Critics of the war have long painted allegations of Iranian involvement in Iraq as exaggerated, the cynical attempts of Western hard-liners to gain support for tougher policies against Tehran. Reasonable people can of course differ on how to deal with the Iranian regime. But what is now beyond dispute is that it clearly sees itself as engaged in a war against the United States and those attempting to forge an independent and democratic Iraq.

According to the documents, Iran has served as a veritable training camp for terrorists who use Iranian territory as a base from which to conduct deadly operations in Iraq and Afghanistan. The regime's Quds Force, the external branch of the Revolutionary Guards that equips terrorists throughout the Middle East and allegedly even in Latin America, has trained Shi'ite militants from Iraq in the use of explosives and sniper rifles. Crucially, as the "Times" points out, this training continued after President Barack Obama publicly reached out to Iranian officials and reiterated his intention to withdraw American troops by the end of next year: "The attacks continued during Mr. Obama's first year in office, with no indication in the reports that the new administration’s policies led the Quds Force to end its support for Iraqi militants," says the "Times." "The pending American troop withdrawals, the reports asserted, may even have encouraged some militant attacks."
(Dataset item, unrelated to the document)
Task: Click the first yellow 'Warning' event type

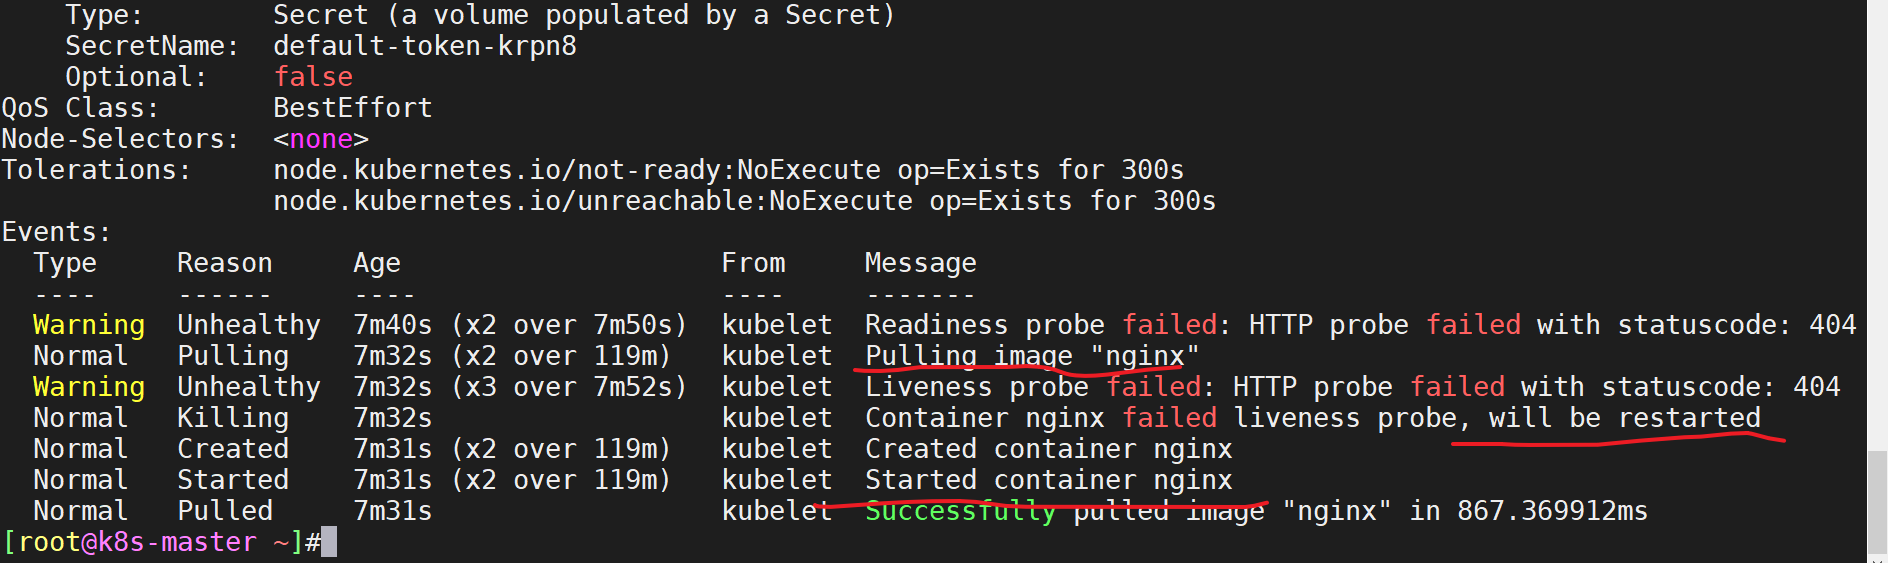Action: coord(89,325)
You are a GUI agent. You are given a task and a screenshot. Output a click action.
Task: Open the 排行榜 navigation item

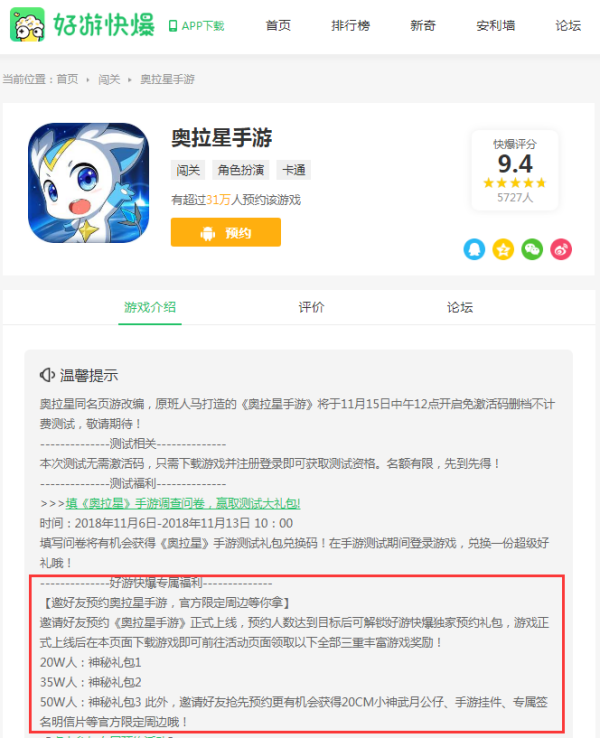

The Afghan war logs that Assange leaked earlier this year told much the same story about Iran's destabilizing influence, a point I stressed at the time. Let's just say that the Islamic republic's involvement in that country has involved tactics more worrying than the Tammany Hall-esque handing of "bags of money" to President Hamid Karzai and his senior aides.

Asked about his motives in releasing classified information, Assange has said, "I enjoy crushing bastards." Presumably, he's referring to the international coalition -- the officials, soldiers, and humanitarian aid workers -- trying to bring some measure of stability to Iraq and Afghanistan, and not the theocrats and mass murderers who have visited such destruction and misery on those countries. Assange doesn't seem to have much fire in his belly for going after them. But the unwitting effects of his latest document dump, as with the last, have been to reveal the true nature of Al-Qaeda and the Iranian regime, and to open a window into what the region will look like should their efforts in Afghanistan and Iraq prove successful.